CT said the only active intellectual today that he respects much is Harry Binswanger. I hope he'll reply to my Binswanger criticism, which I included in my letter to CT.

CT said he is not a member of HBL. He didn't explain why. I find that really strange. If I only admired one living intellectual, and they had a forum, I'd join it! I'd want to read their stuff and talk with them.

CT focuses many videos on popular non-Objectivists who are actively creating content today, like Stephan Molyneux, Sam Harris, Sargon of Akkad, or Jordan Peterson. I don't know why, but I don't agree with that emphasis. I spend a larger portion of my own time talking about ideas in general, or about ideas in relation to people who are important to philosophy (that's mostly dead people like Socrates, Aristotle, Godwin, Burke, Popper, Rand), or talking about ideas in relation to people I find notable and interesting in some way (who often happen to be obscure, like CT). Maybe CT is attracted to current social popularity. Why doesn't CT do more commentary and analysis regarding Binswanger (his favorite living content creator other than himself) or Ayn Rand (there is a shortage of quality material explaining Rand's books and helping people understand them correctly – who else makes stuff like my Atlas Shrugged Close Reading?).

People like Harris, Molyneux, Akkad and Peterson are not very important in the big picture. Responding to them won't change the world. (I'm responding to CT right now, but the primary purpose is to organize my own thoughts, and the secondary purpose is to share stuff about how I think and view the world which I think is important, valuable content. And I only do this kind of response as the minority of what I make.) If CT is actually important and right about almost everything – as he claims to believe – then he should find something better to do (like his books – except see my comments on that below). He should make really important material that's great for people who don't care at all about Harris/Peterson/etc. He should make timeless material about what really matters and what will actually potentially persuade many people and change the world. He should be trying to make improved versions of some of Ayn Rand's work – since Ayn Rand's work, great as it was, was inadequate to fix things and set the tone of the world. If that's too hard for him today, he should try to improve his philosophy so he can do that. He should aim for something that would make a big difference, not work to build up a bit more audience of people with little if anything to contribute. If his videos are just him practicing, that'd be OK but I don't think they are presented that way and they don't strike me as optimized for practicing and self-learning.
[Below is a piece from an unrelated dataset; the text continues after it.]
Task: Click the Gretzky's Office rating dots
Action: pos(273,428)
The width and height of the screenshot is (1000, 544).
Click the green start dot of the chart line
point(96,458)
CT has videos about addiction. I didn't watch those. I focused on clicking video titles I thought I'd agree with or like for two reasons. One, those are more enjoyable in the straightforward way: I like things I like. There's plenty of things I dislike in the world and I don't seek them out without a specific reason. Two, I don't know if CT is open to discussion. This comes up with lots of content. I think it's wrong, and there's no way to fix that problem, no way to correct the author (or get corrected myself). Formulating my criticisms seems a bit pointless, if there's no discussion, when it's standard stuff I've already thought and written about a dozen times. And if I wanted to cover it again, I'd typically be better off doing it my own way – thinking about how I want to approach the material this time and why – instead of responding to a particular person. If CT is open to discussion and to engaging with important literature like Szasz (which he's either already read or ought to be happy to fill in the gap in his knowledge enough to have some opinion of Szasz's ideas), I'd be more interested in his views that I expect to disagree with in ways I've been over repeatedly in the past.
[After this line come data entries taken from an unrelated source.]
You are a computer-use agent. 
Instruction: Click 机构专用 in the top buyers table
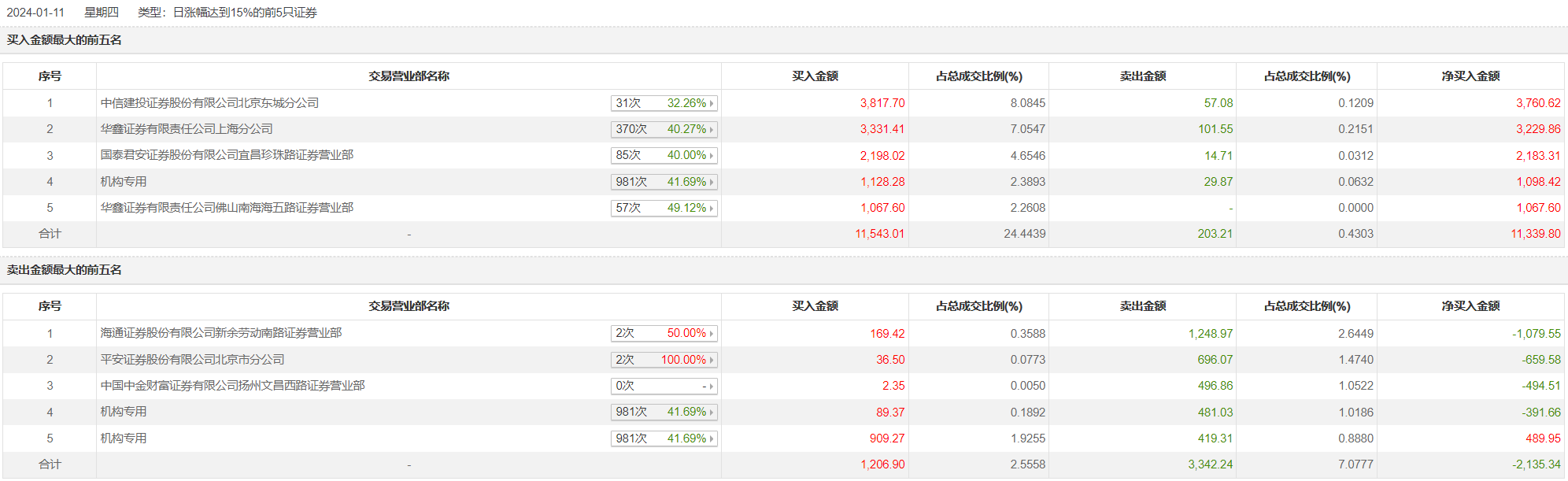click(x=124, y=182)
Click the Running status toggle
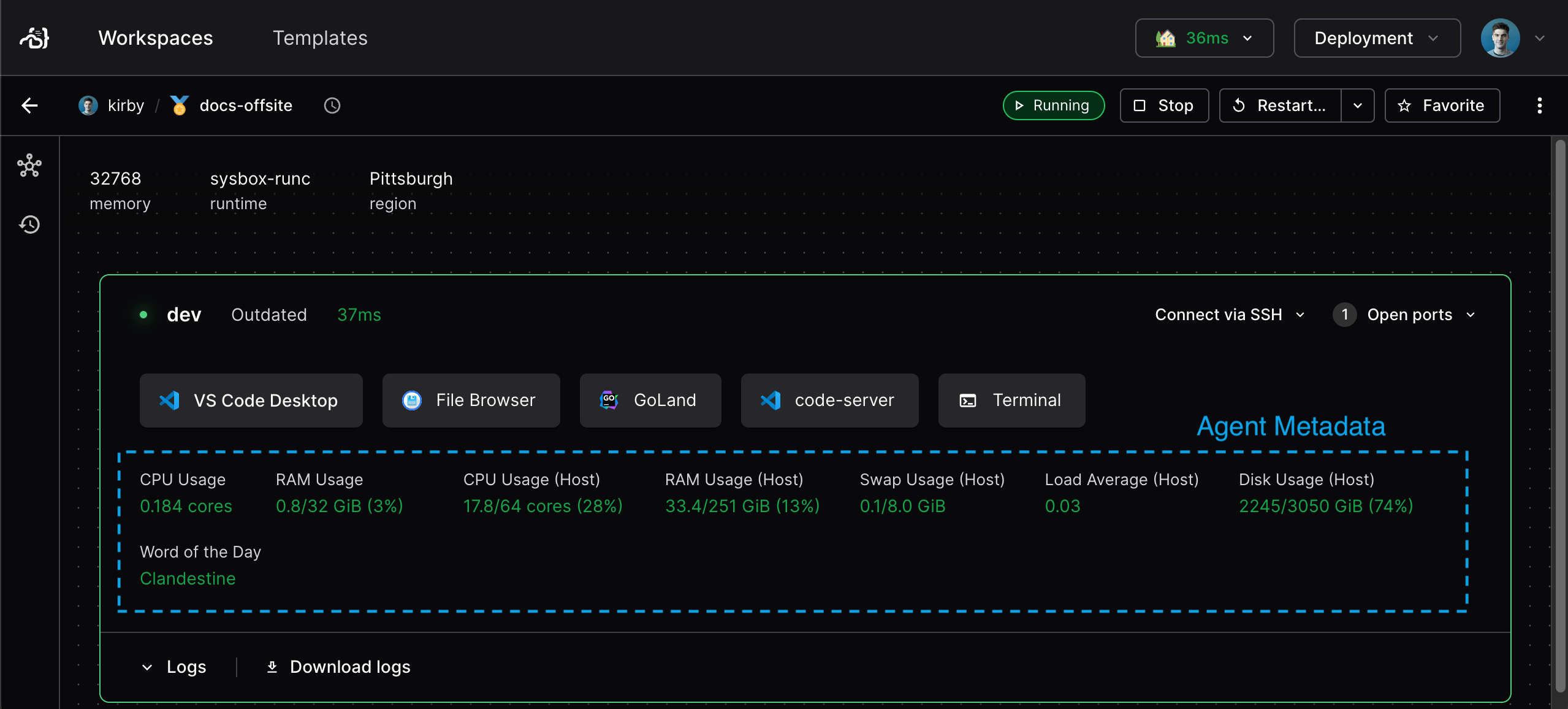This screenshot has width=1568, height=709. pos(1053,105)
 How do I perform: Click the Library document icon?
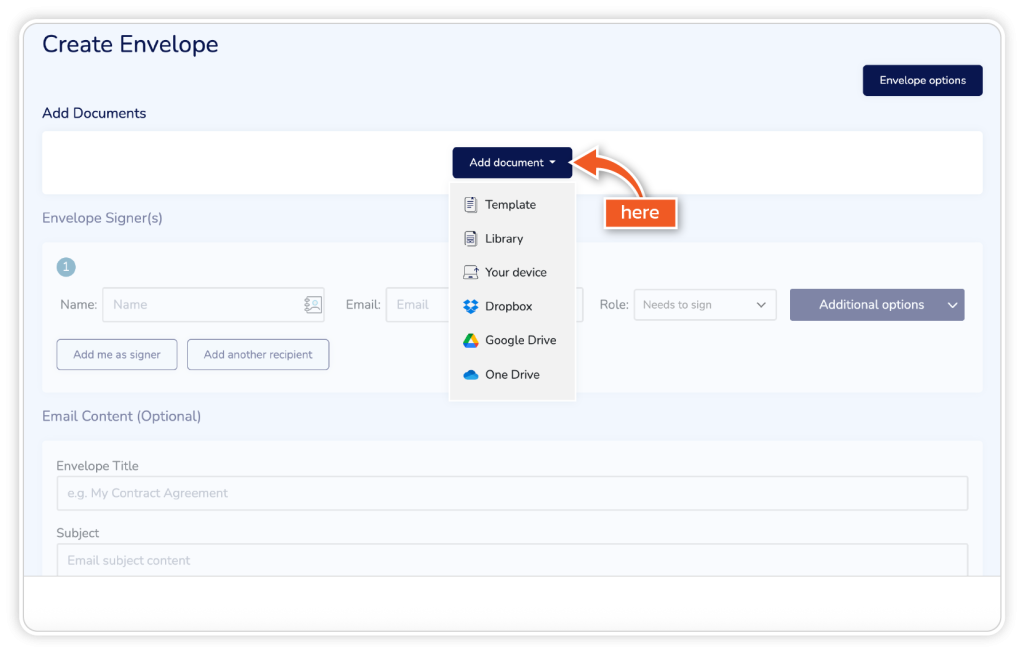[470, 239]
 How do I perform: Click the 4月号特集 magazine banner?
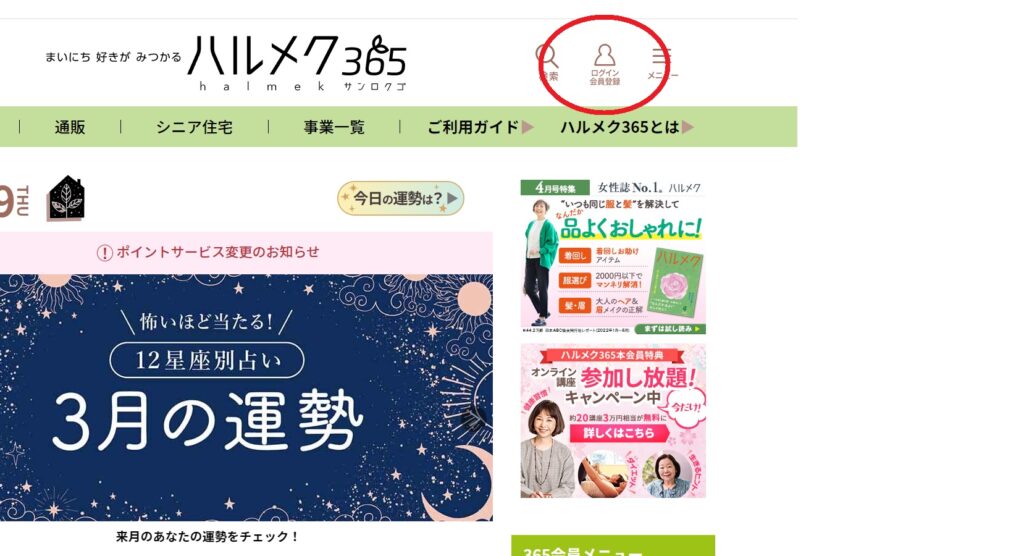[613, 257]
I didn't see CT learning much of anything from non-Objectivists, which concerns me because there are good ideas which Rand didn't know, which other people figured out. That includes plenty which don't contradict Objectivism, and also, IMO, a few which do correct Objectivism in some way (usually fairly minor in terms of how much it changes Objectivism – the one big correction I'm aware of is about induction, but even that is mostly a correction of Rand's followers like Peikoff – Rand herself wrote little about induction, said she wasn't an expert on it, and didn't claim to have a solution to the problem of induction. And Popper's solution, despite rejecting induction itself, solves the important problem and offers everything I think Rand would have wanted in an epistemology – in particular, that people can and do create legitimate knowledge).
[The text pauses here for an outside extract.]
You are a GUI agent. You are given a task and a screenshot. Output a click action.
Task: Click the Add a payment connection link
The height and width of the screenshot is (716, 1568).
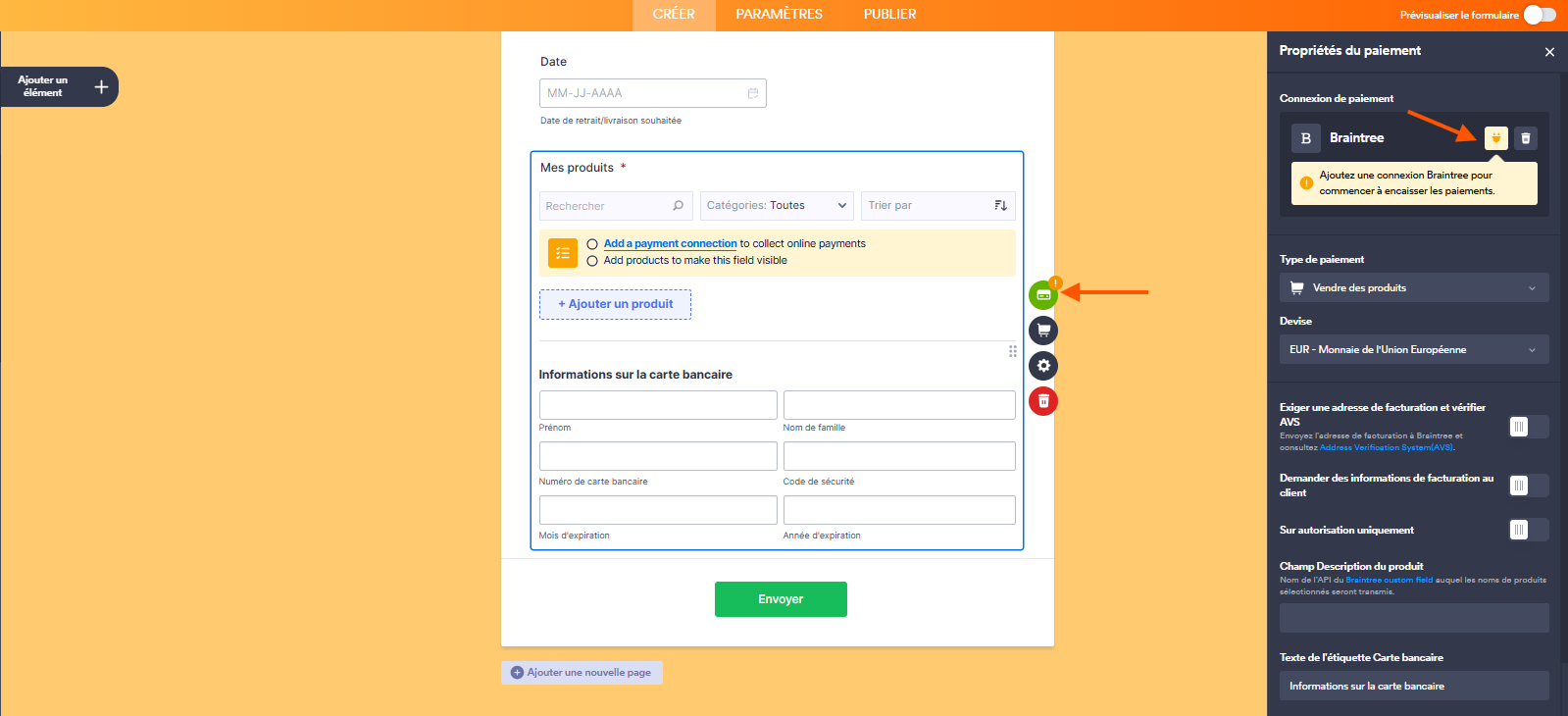(x=670, y=243)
I don't think CT should use Patreon. That site hates his values and kicks people off who they disagree with politically, e.g. Lauren Southern. CT could easily be kicked off Patreon if he gets enough income/fans/attention to be noticed. Even relying on YouTube much is risky – YouTube kicks some people off for having right wing political views, they're very biased. (I don't know if iTunes kicks off podcasts for political reasons.)

Reading

CT says he doesn't like reading that much. That's bizarre for someone saying they are a philosopher. Actually it's totally normal, but it's a mistake that seems weird to me because I know better. Part of a philosopher's job is to read a lot (and listen and watch material too). That involves developing skills including being great at (and, ideally, liking):

  • reading pretty fast
  • reading slowly and carefully
  • speed reading, preferably with multiple techniques so you can match the technique to the content
  • skimming
  • targeted, selective reading, including by using an index or a software feature to search for words
  • watching videos and listening to audio at high speed
  • using text to speech software, and broadly being good at converting things into other formats so you have a lot of control of how you go through content so you can choose the best options each time
  • reading Amazon reviews, using amazon's preview of the book, finding it on google books, googling the author, etc, to quickly get some info about a book
  • using the library
  • knowing how to quickly survey many books on a topic (some never getting past the online research phase, others you actually read parts of) and figuring out which are good or bad and why, and which to read (and which parts of them, or the whole thing) and which not to read

(I also think it's a philosopher's job to learn to write and to learn to like writing. Video and audio are only secondary formats. They have some good things about them but they aren't the primary way to communicate ideas with serious people. I have some more comments related to this below.)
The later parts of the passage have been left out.